The "establishment" candidates are on track to let Trump win New Hampshire with less than a third of the voters.
chris christie

The “establishment” candidates continue to feud among themselves in New Hampshire to the benefit of Trump and Cruz. Part of the problem is that their voters won’t decide on any one of them:

Jason Grosky, a 39-year-old prosecutor from Atkinson, N.H., who is torn between Messrs. Bush, Christie and Rubio, hopes the lower-polling candidates bow out to clarify which is the clear alternative to Messrs. Cruz and Trump.

“Hopefully, the hangers-on will figure that out,” Mr. Grosky said.

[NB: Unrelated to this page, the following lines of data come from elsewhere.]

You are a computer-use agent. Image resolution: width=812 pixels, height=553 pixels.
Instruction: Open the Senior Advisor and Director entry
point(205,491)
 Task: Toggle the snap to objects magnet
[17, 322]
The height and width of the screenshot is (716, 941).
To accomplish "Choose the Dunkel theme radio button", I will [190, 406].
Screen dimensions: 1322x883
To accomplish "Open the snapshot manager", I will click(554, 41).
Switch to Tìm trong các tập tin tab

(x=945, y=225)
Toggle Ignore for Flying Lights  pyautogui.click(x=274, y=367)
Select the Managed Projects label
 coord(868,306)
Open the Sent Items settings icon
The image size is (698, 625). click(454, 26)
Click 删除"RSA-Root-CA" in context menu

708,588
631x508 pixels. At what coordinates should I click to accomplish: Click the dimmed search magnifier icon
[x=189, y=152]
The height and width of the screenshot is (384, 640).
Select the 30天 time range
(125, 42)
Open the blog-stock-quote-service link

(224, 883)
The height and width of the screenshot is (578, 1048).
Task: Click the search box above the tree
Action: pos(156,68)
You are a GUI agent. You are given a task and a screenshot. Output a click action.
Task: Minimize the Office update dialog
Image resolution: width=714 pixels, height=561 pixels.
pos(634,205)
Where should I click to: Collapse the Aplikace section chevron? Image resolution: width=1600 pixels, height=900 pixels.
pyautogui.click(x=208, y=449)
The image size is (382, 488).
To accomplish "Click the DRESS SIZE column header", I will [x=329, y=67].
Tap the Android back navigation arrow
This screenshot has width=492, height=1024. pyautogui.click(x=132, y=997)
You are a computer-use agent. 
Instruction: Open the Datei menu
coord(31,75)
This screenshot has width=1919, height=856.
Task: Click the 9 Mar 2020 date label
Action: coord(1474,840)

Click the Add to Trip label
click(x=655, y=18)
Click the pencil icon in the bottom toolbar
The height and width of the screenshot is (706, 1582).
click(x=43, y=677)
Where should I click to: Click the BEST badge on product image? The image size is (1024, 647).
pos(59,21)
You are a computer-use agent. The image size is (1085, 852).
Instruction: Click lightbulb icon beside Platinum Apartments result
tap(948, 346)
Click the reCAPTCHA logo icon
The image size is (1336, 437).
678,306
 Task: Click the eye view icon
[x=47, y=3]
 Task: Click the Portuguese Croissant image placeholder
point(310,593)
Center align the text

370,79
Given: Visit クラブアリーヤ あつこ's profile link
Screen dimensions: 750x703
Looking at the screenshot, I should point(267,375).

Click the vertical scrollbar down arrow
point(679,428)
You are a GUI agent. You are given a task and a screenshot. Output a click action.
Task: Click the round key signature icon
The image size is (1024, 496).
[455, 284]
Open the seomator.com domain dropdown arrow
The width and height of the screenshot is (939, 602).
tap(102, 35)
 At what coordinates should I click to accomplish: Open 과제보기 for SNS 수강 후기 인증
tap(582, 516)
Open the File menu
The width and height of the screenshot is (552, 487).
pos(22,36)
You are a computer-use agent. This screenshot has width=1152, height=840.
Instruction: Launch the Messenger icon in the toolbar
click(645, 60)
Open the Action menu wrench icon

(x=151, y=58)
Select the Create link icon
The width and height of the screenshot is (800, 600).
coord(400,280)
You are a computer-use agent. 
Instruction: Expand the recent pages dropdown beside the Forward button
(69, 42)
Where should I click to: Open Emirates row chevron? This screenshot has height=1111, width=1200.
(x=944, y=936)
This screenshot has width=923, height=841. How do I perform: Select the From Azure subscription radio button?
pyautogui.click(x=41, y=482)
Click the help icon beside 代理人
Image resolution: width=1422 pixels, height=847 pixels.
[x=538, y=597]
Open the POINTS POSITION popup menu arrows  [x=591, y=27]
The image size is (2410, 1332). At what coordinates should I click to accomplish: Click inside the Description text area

The trouble for these candidates in New Hampshire is that none of them is that far ahead of any of the others, so it won’t be obvious who the “hangers-on” are until it will be too late to do any good. Even if one of them pulls away at the very end, the other three will still be siphoning off some much-needed support that almost certainly would have gone to the former. According to the current average of New Hampshire polls, Rubio, Christie, Bush, and Kasich are all clumped together within just a few points of one another. There’s no clear favorite among the four, and all of them have every reason to keep going at least through the primary in mid-February. Because they’re fighting over the same portion of the electorate, they also have strong incentives to attack their competitors, and that is exactly what they’ve been doing. Whoever emerges on top of the “establishment” scrum may not even get second place there, and he’ll be badly bruised in the process.

Christie and Kasich are betting pretty much everything on a good result in New Hampshire to keep their campaigns alive. Bush has enough of an organization in other states that he isn’t going to give up until much later in the year. Rubio also needs to do well in New Hampshire to stave off stories about the failure of his odd campaign strategy, and he probably needs to win outright if he is going to have a chance at winning in later primaries. He can’t do either of those as long as he’s practically tied with the other three “establishment” pols and Cruz. As it stands right now, they’re splitting up their share so evenly that they’re on track to let Trump through to a victory with less than a third of the voters, and after New Hampshire things will only get more difficult for all four.